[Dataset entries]
BEGIN

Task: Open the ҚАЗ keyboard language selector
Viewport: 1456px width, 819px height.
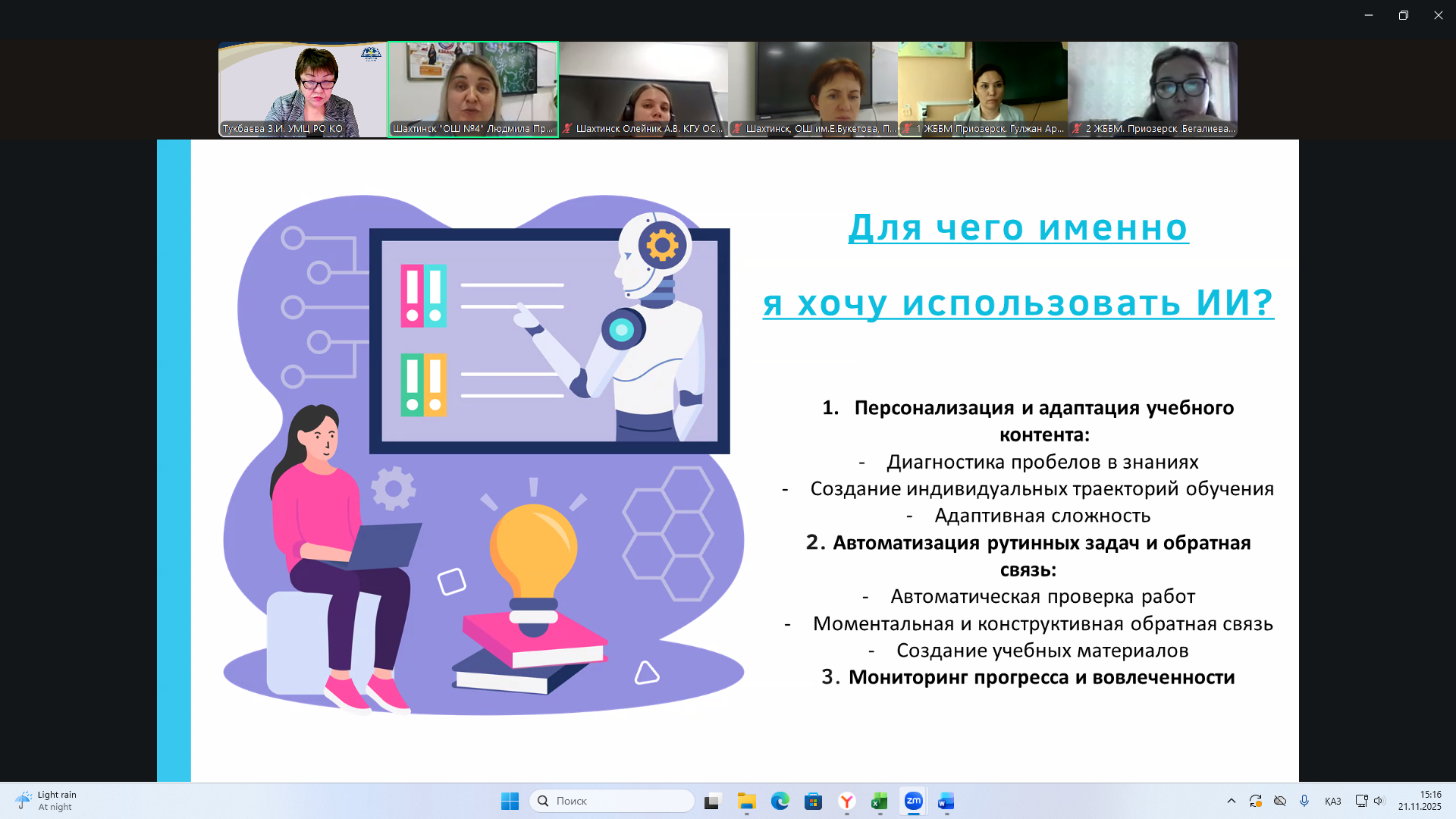Action: click(x=1332, y=801)
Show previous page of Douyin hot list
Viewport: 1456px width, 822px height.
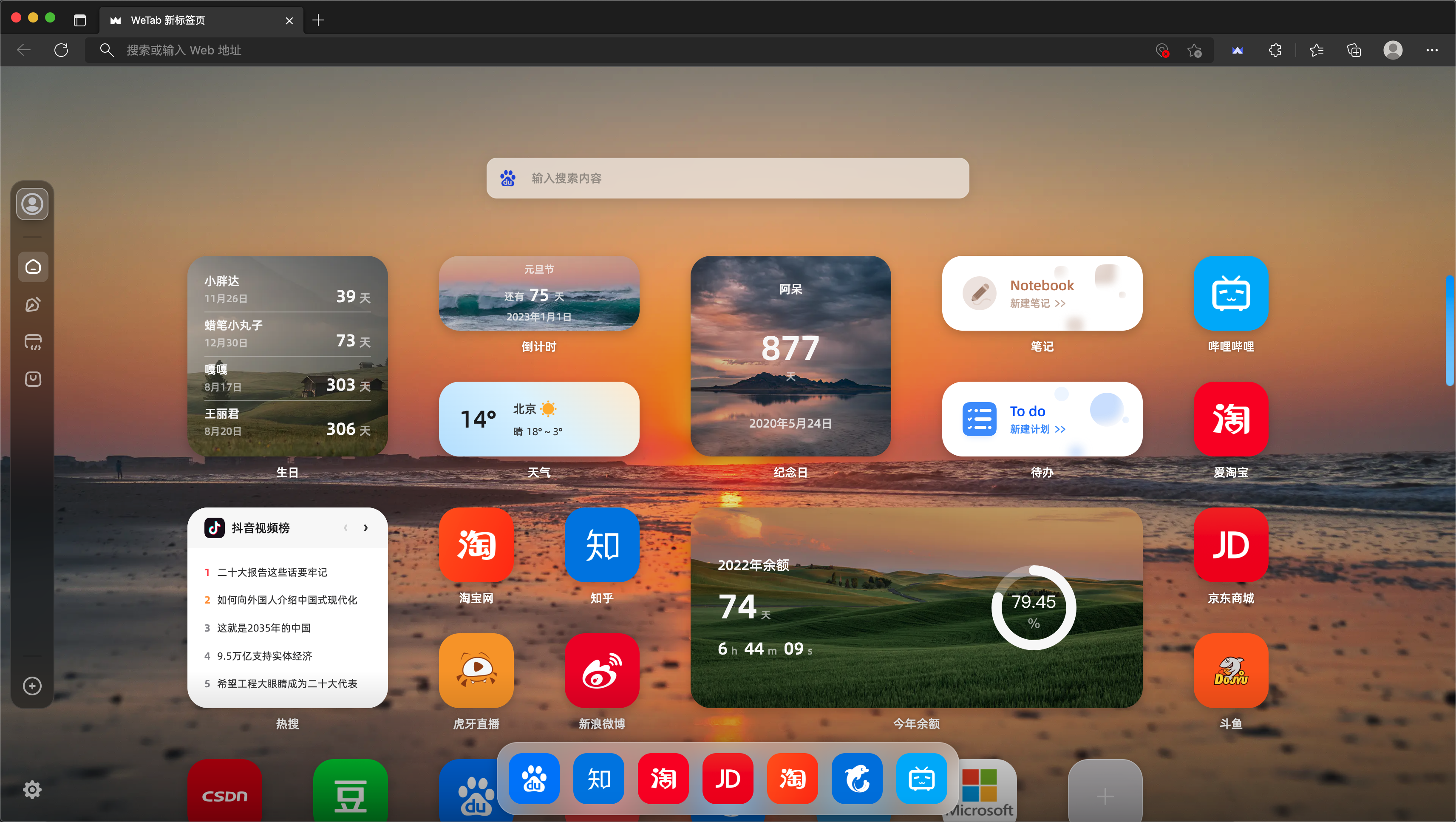coord(346,527)
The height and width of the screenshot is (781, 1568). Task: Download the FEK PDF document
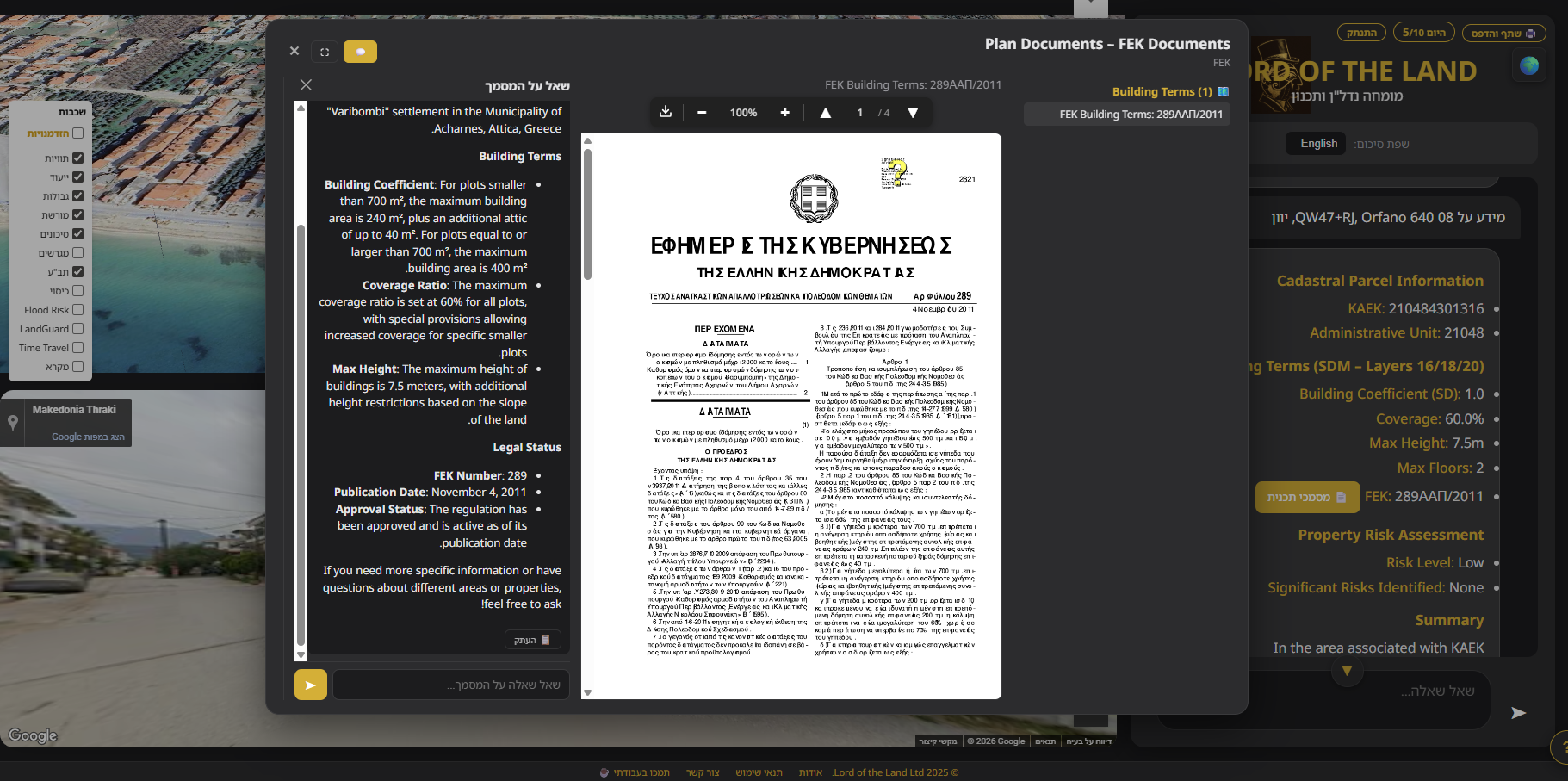[x=666, y=112]
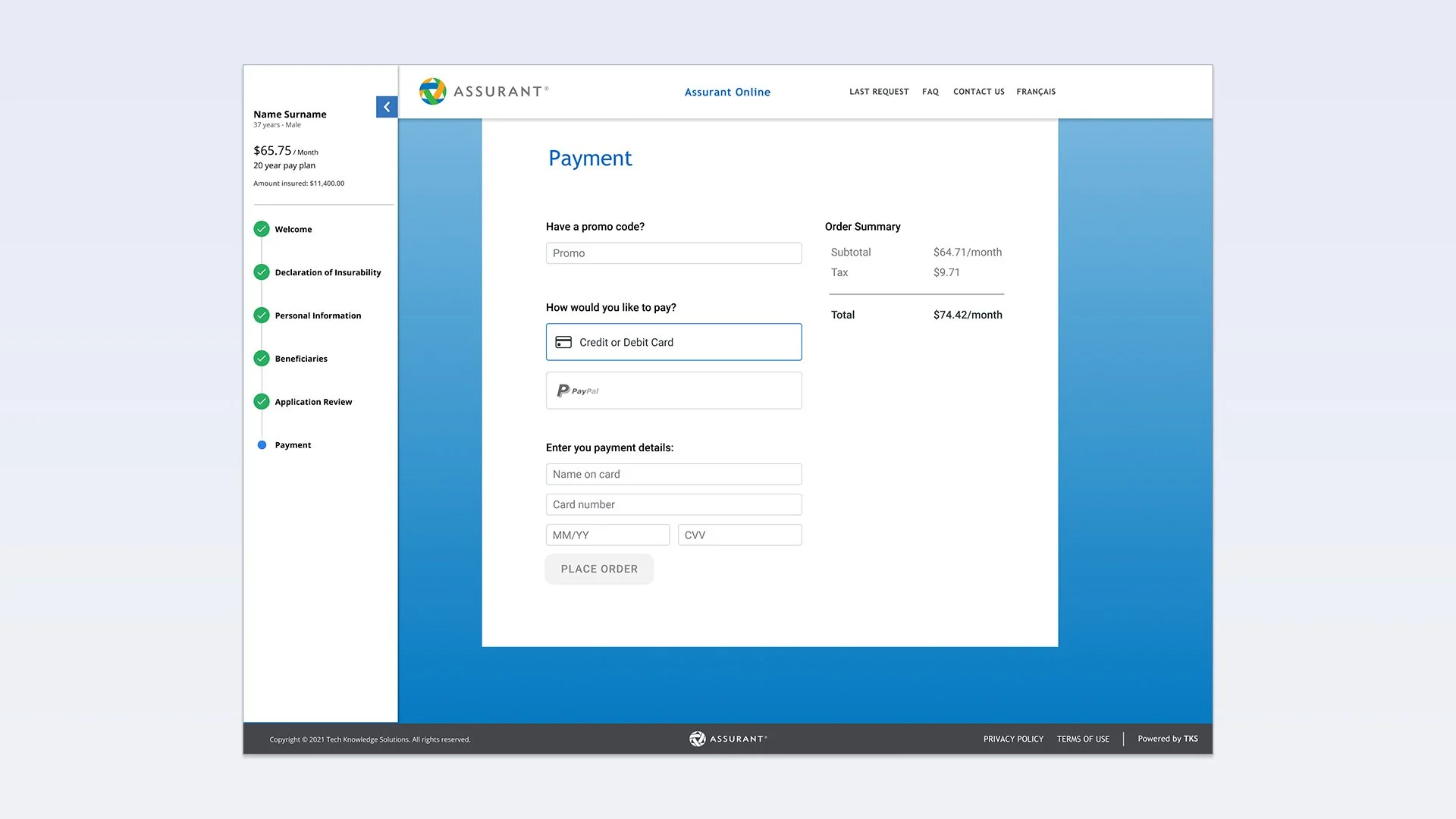
Task: Open the FAQ page
Action: pyautogui.click(x=930, y=92)
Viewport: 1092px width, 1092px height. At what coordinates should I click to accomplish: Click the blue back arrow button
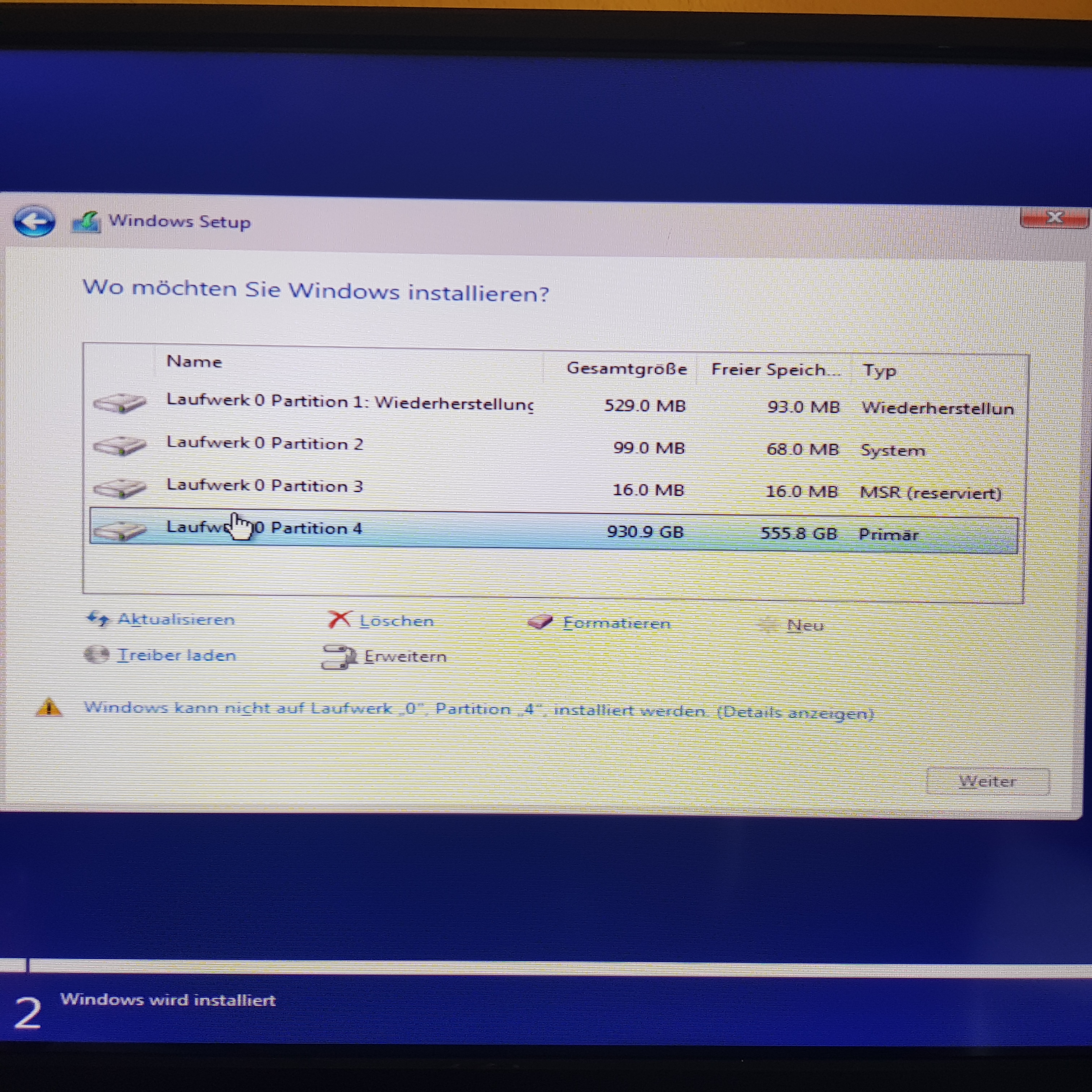click(34, 220)
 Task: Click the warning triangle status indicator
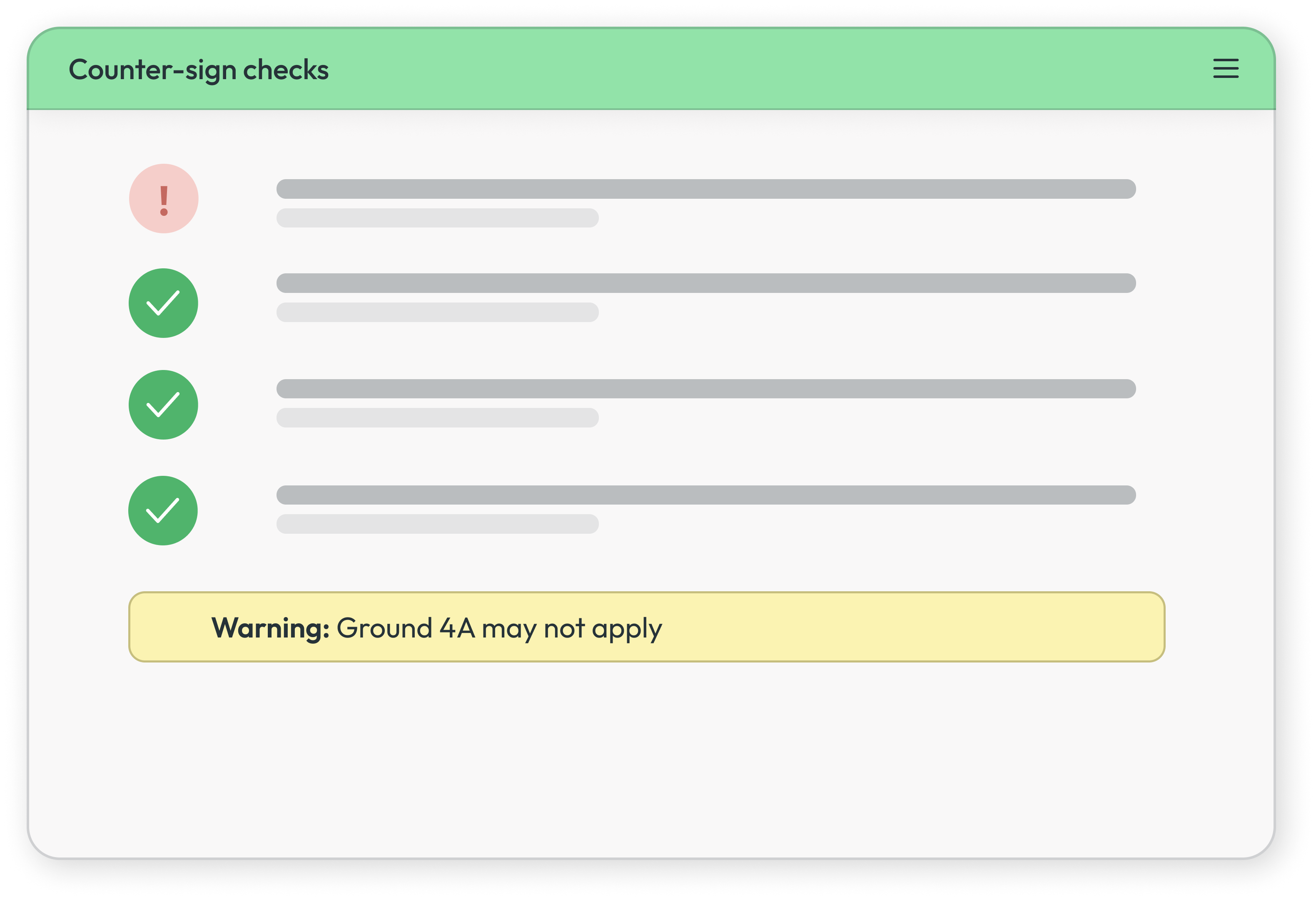tap(163, 198)
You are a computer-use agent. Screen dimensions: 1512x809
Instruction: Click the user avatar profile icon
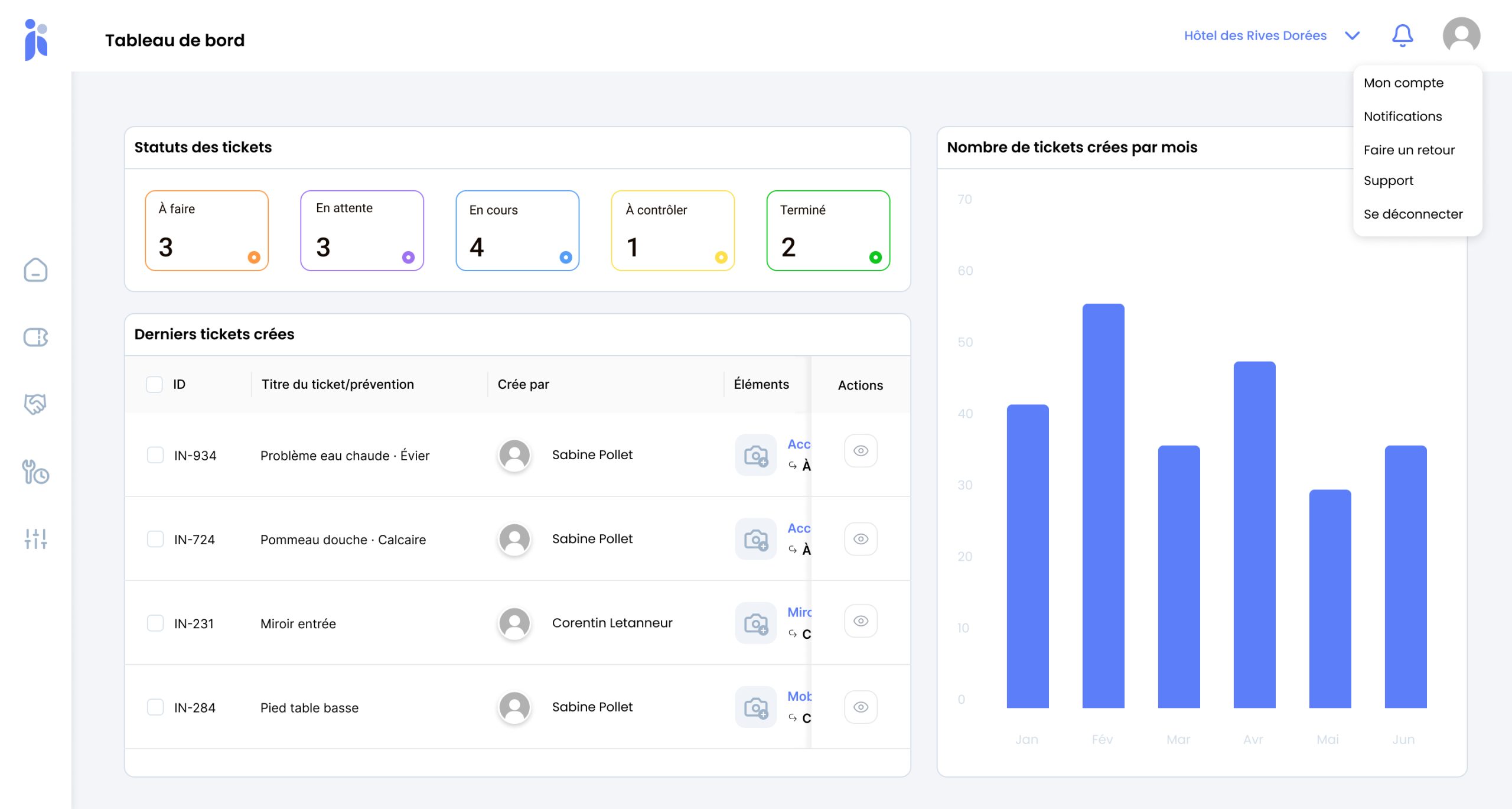1461,35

END

TASK ITEM:
In the copy, every entry must appear exactly as written, and no picture may appear.

EXERCISE RESPONSE:
Task: Open the ҚАЗ keyboard language selector
Viewport: 1456px width, 819px height.
Action: click(x=1332, y=801)
Show previous page of Douyin hot list
Viewport: 1456px width, 822px height.
coord(346,527)
The height and width of the screenshot is (781, 1568). Task: Download the FEK PDF document
[x=666, y=112]
Task: Open the FAQ page
Action: pyautogui.click(x=930, y=92)
Viewport: 1092px width, 1092px height. At what coordinates should I click to accomplish: Click the blue back arrow button
click(34, 220)
 Task: Click the warning triangle status indicator
tap(163, 198)
You are a computer-use agent. Screen dimensions: 1512x809
Instruction: Click the user avatar profile icon
1461,35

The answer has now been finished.